### Opdracht
Som alle regels uit het onderstaande materiaal op waarin de string "coordinates" voorkomt, en neem elke regel ongewijzigd over.

### Materiaal
_____

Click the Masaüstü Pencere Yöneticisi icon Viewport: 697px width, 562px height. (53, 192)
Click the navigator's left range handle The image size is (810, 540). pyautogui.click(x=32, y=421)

_____

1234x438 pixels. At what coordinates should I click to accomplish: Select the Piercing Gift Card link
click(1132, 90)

_____

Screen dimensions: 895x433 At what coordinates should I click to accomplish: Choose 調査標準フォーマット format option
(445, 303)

_____

### Antwoord
1234x438 pixels. At what coordinates should I click to accomplish: Select the Piercing Gift Card link
Screen dimensions: 895x433 At what coordinates should I click to accomplish: Choose 調査標準フォーマット format option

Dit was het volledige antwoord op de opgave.